Analysis of heart-rate-based control of arterial blood
pressure.
Rose, William C., and James S. Schwaber.
Neural Computation Program, DuPont Central Research &
Development, Wilmington, DE 19880-0328
APStracts 3:0045H, 1996.
Vagal control of the heart is the most rapidly responding limb of the
arterial baroreflex. We created a mathematical model of the left
heart and vascular system to evaluate the ability of heart rate to
influence blood pressure. The results show that arterial pressure
depends nonlinearly on rate and that changes in rate are of limited
effectiveness, particularly when rate is increased above the basal
level. A 10% change in heart rate from rest causes a change of only
2.4% in arterial pressure, due to the reciprocal relation between
heart rate and stroke volume: at higher rates, insufficient filling
time causes stroke volume to fall. These findings agree well with
published experimental data, and challenge the idea that heart rate
changes alone can strongly and rapidly affect arterial pressure.

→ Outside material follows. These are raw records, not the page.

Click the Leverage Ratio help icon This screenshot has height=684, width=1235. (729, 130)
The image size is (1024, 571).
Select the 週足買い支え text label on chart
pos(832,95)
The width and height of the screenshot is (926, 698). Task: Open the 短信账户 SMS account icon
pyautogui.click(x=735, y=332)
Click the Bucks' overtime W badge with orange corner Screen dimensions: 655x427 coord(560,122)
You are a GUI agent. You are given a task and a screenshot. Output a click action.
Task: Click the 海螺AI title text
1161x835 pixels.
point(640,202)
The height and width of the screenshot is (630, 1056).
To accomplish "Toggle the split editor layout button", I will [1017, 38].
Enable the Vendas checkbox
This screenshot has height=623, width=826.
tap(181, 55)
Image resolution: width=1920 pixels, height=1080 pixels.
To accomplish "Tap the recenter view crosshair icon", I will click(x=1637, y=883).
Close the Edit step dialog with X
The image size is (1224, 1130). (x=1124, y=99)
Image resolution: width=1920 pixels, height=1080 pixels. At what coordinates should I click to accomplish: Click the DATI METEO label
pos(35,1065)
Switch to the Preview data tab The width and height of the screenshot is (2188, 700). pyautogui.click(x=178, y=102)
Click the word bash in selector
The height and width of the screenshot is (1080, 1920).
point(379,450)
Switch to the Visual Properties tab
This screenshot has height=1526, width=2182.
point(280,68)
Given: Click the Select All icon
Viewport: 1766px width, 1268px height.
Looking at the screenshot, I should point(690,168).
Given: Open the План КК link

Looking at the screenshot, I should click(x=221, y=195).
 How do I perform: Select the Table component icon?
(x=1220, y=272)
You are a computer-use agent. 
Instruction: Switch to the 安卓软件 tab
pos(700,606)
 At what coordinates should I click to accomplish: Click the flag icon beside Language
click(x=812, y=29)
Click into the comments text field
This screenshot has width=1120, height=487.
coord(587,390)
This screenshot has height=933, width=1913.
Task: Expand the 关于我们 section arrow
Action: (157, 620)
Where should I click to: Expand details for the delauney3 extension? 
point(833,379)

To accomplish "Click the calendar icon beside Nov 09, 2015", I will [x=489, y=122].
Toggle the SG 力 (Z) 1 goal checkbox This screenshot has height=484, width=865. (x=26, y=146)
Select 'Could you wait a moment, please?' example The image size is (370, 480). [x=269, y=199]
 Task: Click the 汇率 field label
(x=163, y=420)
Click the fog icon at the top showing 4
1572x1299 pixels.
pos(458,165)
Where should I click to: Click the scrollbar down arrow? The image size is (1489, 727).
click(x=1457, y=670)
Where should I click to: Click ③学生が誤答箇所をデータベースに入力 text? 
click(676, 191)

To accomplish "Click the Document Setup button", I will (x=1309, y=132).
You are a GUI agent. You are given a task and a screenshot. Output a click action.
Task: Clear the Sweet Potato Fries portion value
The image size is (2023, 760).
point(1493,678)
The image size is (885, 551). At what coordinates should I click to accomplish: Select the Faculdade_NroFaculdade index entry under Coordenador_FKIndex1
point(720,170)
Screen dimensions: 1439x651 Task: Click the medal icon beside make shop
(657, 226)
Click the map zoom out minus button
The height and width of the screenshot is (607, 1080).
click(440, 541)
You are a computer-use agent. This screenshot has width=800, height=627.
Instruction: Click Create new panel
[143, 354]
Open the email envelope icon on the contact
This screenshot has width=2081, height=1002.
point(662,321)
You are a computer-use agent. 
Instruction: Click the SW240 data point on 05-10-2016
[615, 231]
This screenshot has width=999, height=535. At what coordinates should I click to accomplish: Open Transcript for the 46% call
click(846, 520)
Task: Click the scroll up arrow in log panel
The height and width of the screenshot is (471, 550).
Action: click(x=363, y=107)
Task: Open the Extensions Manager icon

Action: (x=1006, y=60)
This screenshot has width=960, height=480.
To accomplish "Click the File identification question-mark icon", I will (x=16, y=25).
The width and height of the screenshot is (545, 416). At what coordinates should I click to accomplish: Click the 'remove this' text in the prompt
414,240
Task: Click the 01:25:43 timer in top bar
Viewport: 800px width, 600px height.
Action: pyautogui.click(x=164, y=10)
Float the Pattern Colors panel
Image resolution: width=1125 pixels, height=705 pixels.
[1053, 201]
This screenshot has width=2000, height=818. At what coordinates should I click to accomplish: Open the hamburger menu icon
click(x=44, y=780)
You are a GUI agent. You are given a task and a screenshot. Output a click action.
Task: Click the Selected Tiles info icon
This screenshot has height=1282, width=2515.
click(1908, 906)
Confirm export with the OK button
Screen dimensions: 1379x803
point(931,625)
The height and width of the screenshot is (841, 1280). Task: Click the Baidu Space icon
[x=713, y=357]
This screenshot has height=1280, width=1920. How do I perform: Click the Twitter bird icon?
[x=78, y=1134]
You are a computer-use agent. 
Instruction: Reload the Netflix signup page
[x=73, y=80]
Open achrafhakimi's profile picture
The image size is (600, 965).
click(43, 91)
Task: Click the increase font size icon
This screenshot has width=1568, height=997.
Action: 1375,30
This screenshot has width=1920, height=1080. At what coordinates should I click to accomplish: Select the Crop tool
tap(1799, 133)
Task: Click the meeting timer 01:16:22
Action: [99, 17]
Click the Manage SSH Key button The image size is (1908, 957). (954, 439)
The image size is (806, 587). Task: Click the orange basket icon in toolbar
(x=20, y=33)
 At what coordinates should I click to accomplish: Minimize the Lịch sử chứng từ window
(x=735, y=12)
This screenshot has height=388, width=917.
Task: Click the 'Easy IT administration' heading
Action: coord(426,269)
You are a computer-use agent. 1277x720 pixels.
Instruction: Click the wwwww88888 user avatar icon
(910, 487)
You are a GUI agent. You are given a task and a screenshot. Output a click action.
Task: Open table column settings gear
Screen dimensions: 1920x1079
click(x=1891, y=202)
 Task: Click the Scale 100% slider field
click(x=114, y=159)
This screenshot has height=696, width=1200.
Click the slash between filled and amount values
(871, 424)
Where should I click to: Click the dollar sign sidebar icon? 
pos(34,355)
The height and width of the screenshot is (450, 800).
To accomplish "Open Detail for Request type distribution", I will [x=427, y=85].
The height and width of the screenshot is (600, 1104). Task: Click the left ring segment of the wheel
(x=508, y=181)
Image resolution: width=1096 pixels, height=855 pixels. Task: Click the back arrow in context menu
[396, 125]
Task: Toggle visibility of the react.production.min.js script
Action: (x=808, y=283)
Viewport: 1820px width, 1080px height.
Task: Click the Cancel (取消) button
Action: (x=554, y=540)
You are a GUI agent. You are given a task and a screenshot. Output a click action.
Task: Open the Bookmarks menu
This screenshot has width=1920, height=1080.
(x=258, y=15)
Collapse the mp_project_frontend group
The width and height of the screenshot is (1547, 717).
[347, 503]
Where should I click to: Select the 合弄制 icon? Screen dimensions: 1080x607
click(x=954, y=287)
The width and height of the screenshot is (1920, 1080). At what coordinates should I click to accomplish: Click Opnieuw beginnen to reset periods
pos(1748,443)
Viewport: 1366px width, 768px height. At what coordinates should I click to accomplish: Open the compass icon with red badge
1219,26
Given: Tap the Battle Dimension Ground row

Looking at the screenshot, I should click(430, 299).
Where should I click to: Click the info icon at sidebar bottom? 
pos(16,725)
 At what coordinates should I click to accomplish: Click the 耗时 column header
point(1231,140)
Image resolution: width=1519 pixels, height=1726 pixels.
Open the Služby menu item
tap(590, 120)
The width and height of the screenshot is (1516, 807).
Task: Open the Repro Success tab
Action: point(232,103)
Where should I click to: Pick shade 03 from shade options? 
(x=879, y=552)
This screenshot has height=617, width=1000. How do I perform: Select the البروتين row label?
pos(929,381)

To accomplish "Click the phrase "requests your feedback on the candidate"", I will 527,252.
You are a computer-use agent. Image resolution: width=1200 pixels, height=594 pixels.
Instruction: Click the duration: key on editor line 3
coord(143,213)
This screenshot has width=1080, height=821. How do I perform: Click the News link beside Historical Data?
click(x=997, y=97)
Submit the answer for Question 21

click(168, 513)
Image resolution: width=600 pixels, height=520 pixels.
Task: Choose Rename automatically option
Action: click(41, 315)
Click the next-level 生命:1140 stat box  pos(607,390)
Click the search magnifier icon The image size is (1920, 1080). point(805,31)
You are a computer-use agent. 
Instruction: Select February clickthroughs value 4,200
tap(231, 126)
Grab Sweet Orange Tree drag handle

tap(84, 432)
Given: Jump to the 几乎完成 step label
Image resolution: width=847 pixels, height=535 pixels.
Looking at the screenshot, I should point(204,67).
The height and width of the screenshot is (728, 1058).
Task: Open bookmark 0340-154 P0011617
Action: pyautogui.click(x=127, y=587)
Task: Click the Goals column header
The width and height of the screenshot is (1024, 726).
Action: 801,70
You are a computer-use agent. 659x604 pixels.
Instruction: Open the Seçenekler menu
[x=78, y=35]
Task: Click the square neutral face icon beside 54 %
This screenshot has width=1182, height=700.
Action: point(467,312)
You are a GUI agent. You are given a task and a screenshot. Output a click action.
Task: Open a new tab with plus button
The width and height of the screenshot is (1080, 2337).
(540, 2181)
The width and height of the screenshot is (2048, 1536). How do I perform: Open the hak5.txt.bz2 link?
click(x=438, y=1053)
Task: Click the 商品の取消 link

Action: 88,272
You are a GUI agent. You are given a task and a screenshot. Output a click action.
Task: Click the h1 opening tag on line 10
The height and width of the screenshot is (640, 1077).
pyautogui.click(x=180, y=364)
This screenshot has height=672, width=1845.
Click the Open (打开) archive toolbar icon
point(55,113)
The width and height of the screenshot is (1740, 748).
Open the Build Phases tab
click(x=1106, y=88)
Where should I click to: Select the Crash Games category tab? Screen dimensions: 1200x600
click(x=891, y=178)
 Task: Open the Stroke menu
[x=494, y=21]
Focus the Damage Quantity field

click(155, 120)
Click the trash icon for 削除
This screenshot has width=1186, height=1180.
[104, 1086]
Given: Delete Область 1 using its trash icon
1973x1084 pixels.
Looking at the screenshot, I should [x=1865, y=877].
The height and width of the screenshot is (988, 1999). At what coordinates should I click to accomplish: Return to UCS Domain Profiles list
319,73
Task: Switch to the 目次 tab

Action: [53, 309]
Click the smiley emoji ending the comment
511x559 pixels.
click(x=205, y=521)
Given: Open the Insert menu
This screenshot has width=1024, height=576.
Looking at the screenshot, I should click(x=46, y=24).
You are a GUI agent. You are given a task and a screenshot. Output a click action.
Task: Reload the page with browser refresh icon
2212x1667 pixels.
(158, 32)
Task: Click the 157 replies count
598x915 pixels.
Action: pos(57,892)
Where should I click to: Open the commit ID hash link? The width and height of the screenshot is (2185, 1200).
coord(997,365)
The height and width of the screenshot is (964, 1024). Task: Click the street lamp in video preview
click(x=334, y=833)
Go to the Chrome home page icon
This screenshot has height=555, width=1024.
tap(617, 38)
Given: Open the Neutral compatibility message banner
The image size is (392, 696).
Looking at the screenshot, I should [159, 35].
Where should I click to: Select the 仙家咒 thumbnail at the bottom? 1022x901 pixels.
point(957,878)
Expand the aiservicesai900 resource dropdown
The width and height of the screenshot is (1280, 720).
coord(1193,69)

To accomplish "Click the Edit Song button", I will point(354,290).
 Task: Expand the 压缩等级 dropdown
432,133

Possible implications are that vagally mediated alterations in
inotropic and dromotropic state, which are not included in this
model, play important roles in the fast reflex control of blood
pressure, or that the vagal limb of the baroreflex is of rather
limited effectiveness.
Received 17 July 1995; accepted in final form 11 January 1996.
APS Manuscript Number H660-5.
Article publication pending Am. J. Physiol. (Heart Circ. Physiology).